Berlin s'oppose à toute décote sur la dette grecque, dit Gabriel

mardi 23 juin 2015 15h50
 

BERLIN, 23 juin (Reuters) - Le vice-chancelier allemand, Sigmar Gabriel, a déclaré mardi qu'une décote sur la dette publique de la Grèce ne servirait à rien si Athènes se contentait ensuite d'accumuler de nouvelles dettes, ajoutant que l'Allemagne et l'Europe ne devaient céder à aucun chantage.

Sigmar Gabriel, un social-démocrate qui détient aussi le portefeuille de ministre de l'Economie dans le gouvernement d'Angela Merkel, a ajouté qu'un accord avec la Grèce était possible maintenant qu'Athènes avait avancé de nouvelles propositions.

Les discussions en cours entre le gouvernement grec et les créanciers internationaux du pays ne portent pas sur une éventuelle réduction de la dette grecque mais Athènes espère que le sujet sera abordé ultérieurement.

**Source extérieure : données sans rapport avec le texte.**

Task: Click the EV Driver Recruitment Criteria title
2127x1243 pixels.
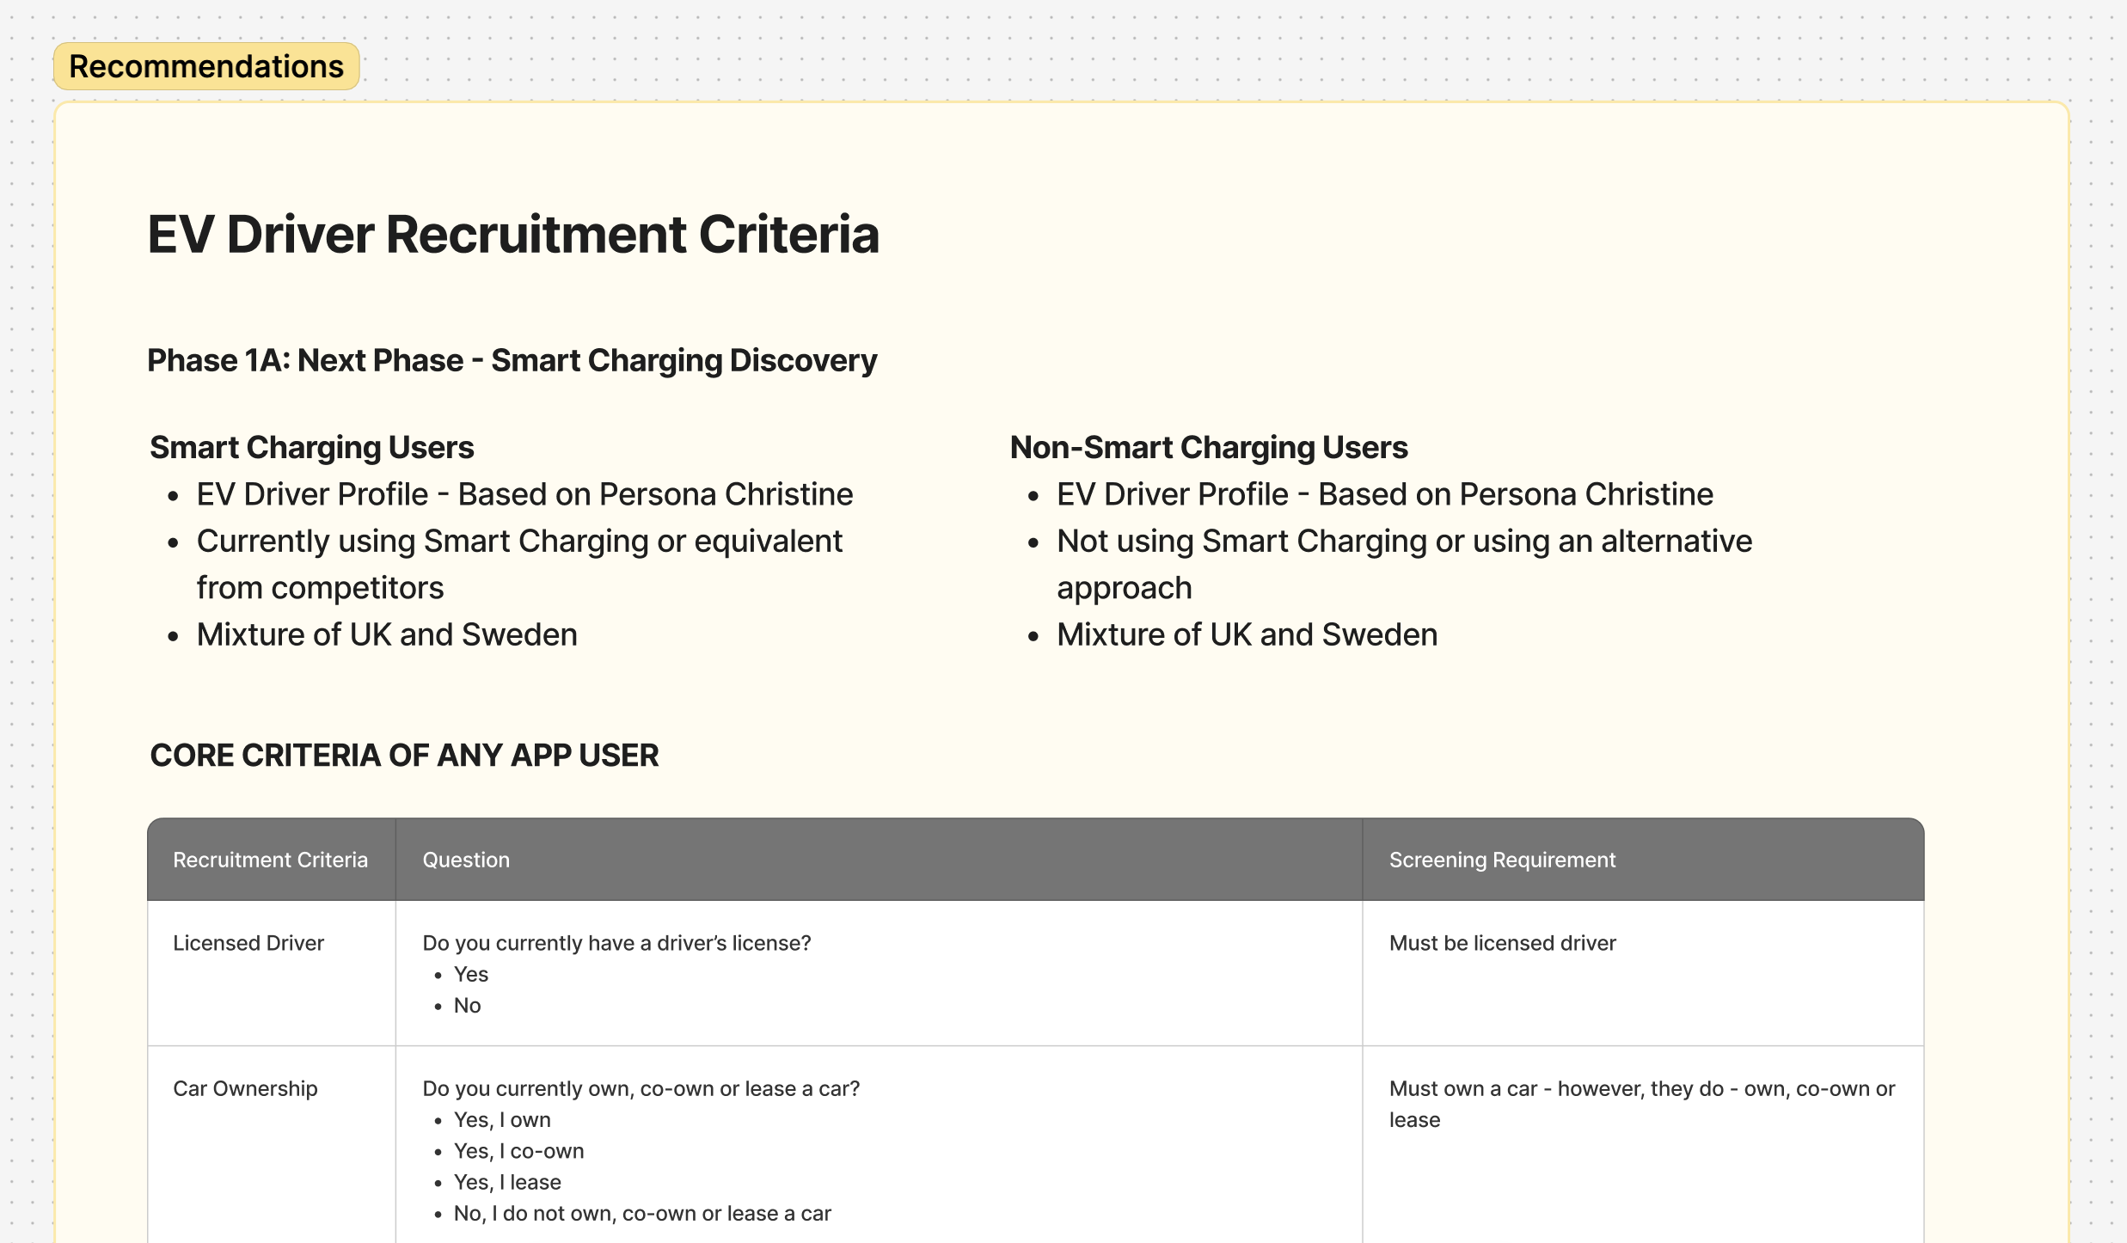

"Nous savons tous que si le premier pilier de la maison Europe devait s'effondrer, ce serait mauvais, non seulement sur le plan économique et financier mais aussi sur le plan politique", a dit Sigmar Gabriel lors d'un déplacement à Fellbach, dans le sud de l'Allemagne.

"Il ne s'agit pas de décider ce que l'on va faire de la dette existante mais plutôt de l'enjeu que constitueront les dettes futures", a-t-il ajouté.

"Même une décote sur la dette ne mènerait nulle part si, le lendemain, de nouvelles dettes s'accumulaient", a-t-il ajouté.